Date: Mon, 10 Jan 2011 10:21:35 -0500	[thread overview]
Message-ID: <20110110152135.GA9732@dumpdata.com> (raw)
In-Reply-To: <4D2B16F3.1070105@shipmail.org>

On Mon, Jan 10, 2011 at 03:25:55PM +0100, Thomas Hellstrom wrote:
> Konrad,
> 
> Before looking further into the patch series, I need to make sure
> I've completely understood the problem and why you've chosen this
> solution: Please see inline.

Of course.

.. snip ..
> >The problem above can be easily reproduced on bare-metal if you pass in
> >"swiotlb=force iommu=soft".
> >
> 
> At a first glance, this would seem to be a driver error since the
> drivers are not calling pci_page_sync(), however I understand that
> the TTM infrastructure and desire to avoid bounce buffers add more
> implications to this...

<nods>
> 
> >There are two ways of fixing this:
> >
> >  1). Use the 'dma_alloc_coherent' (or pci_alloc_consistent if there is
> >      struct pcidev present), instead of alloc_page for GFP_DMA32. The
> >      'dma_alloc_coherent' guarantees that the allocated page fits
> >      within the device dma_mask (or uses the default DMA32 if no device
> >      is passed in). This also guarantees that any subsequent call
> >      to the PCI API for this page will return the same DMA (bus) address
> >      as the first call (so pci_alloc_consistent, and then pci_map_page
> >      will give the same DMA bus address).
> 
> 
> I guess dma_alloc_coherent() will allocate *real* DMA32 pages? that
> brings up a couple of questions:
> 1) Is it possible to change caching policy on pages allocated using
> dma_alloc_coherent?

Yes. They are the same "form-factor" as any normal page, except
that the IOMMU makes extra efforts to set this page up.
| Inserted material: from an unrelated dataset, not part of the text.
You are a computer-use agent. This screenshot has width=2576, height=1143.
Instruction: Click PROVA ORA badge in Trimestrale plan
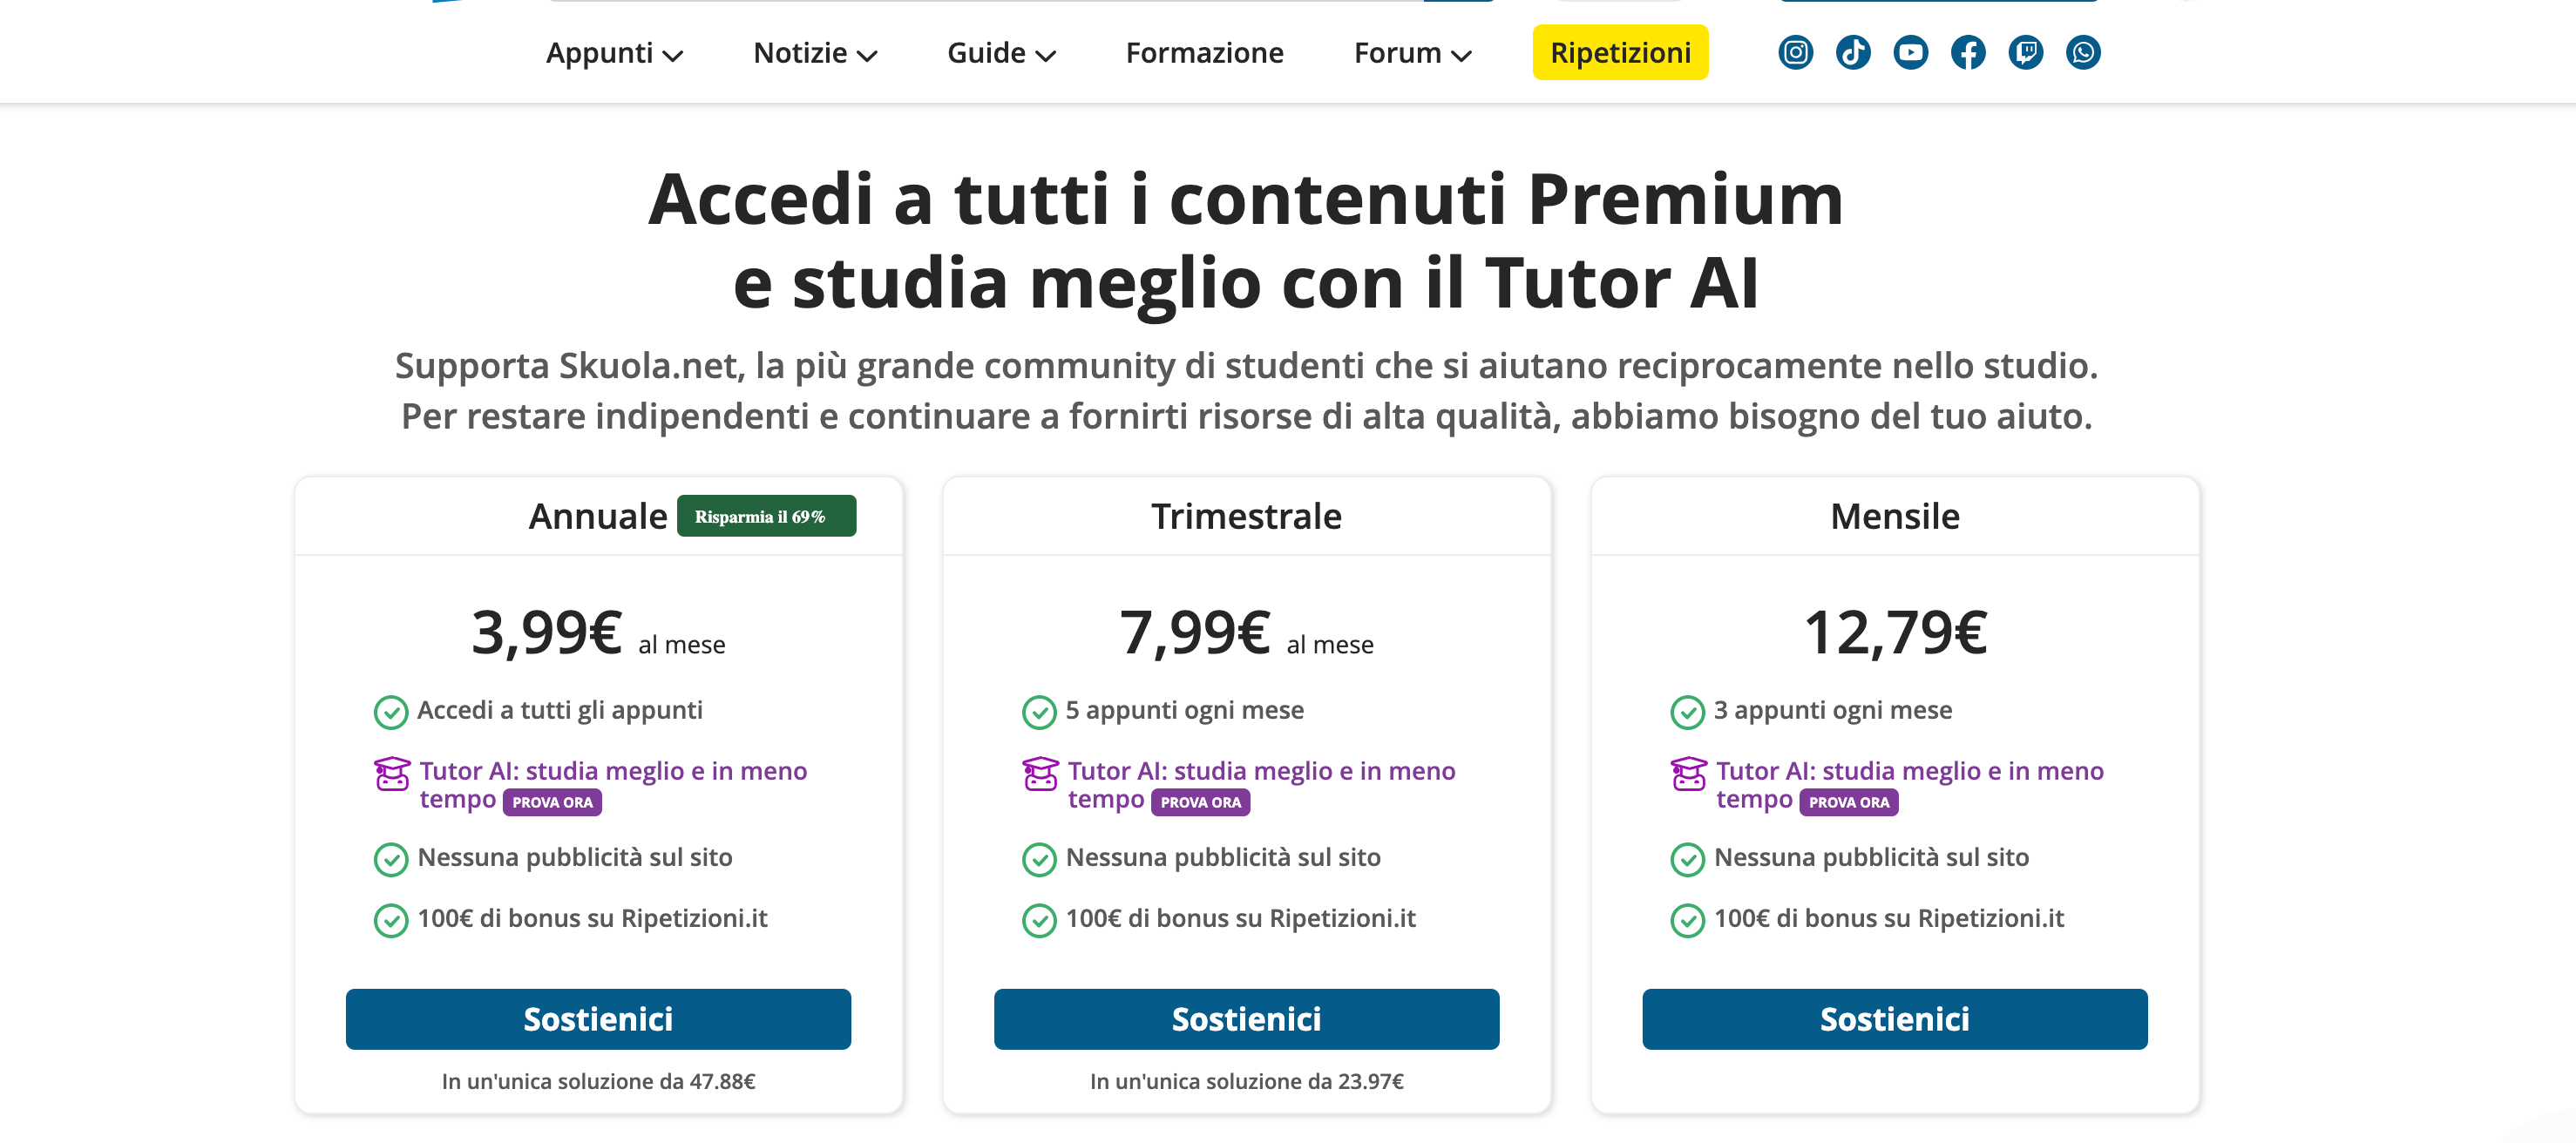(1200, 802)
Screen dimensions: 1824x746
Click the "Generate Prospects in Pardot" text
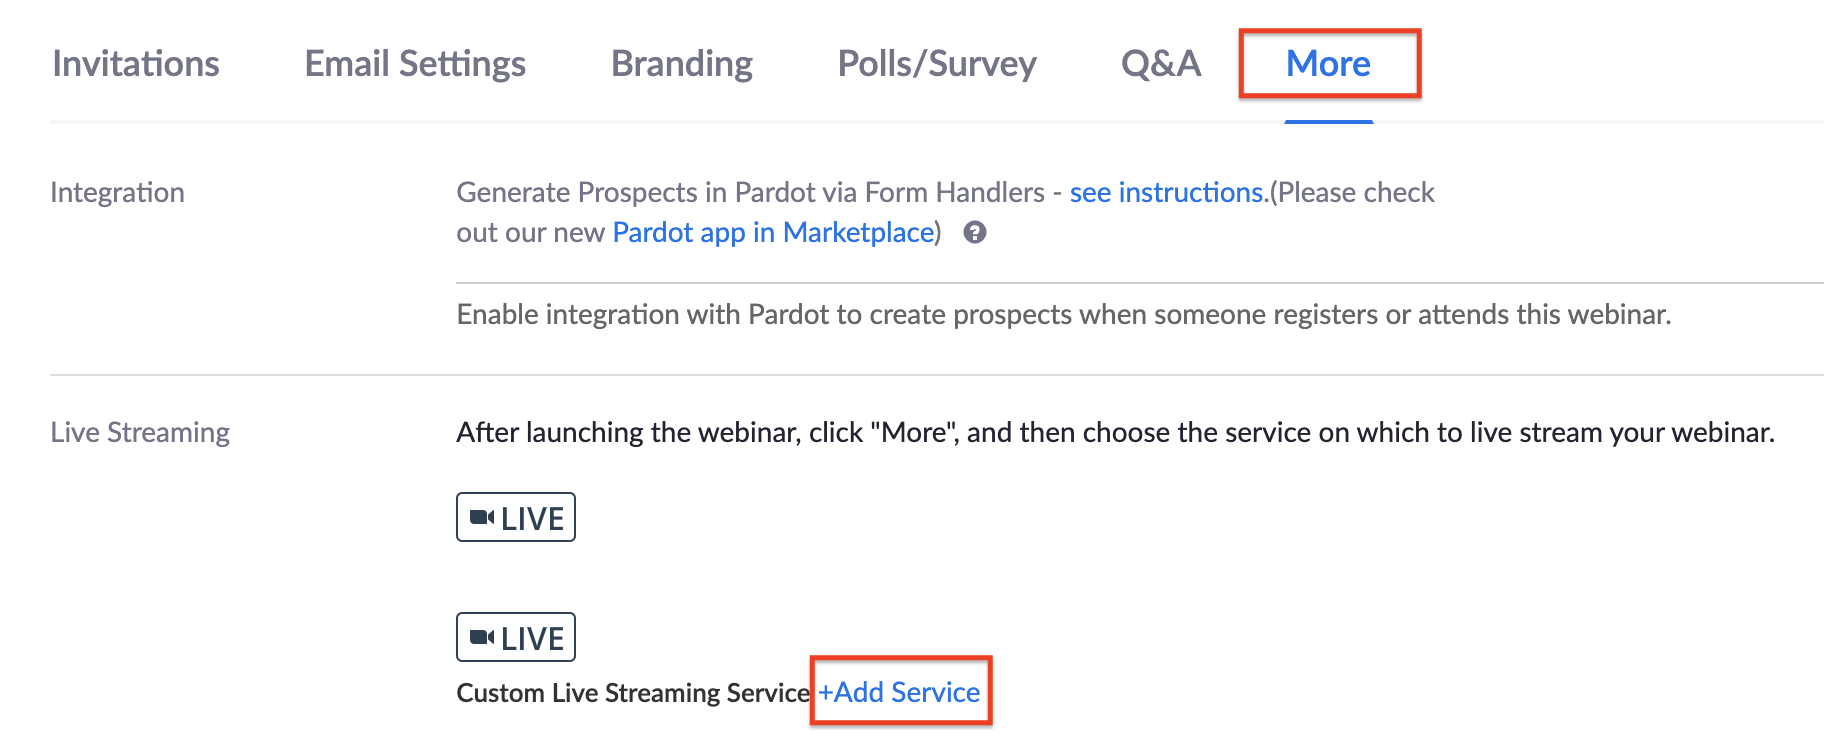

> 2) What about accounting? In a *non-Xen* environment, will the
> number of coherent pages be less than the number of DMA32 pages, or
> will dma_alloc_coherent just translate into a alloc_page(GFP_DMA32)?

The code in the IOMMUs end up calling __get_free_pages, which ends up
in alloc_pages. So the call doe ends up in alloc_page(flags).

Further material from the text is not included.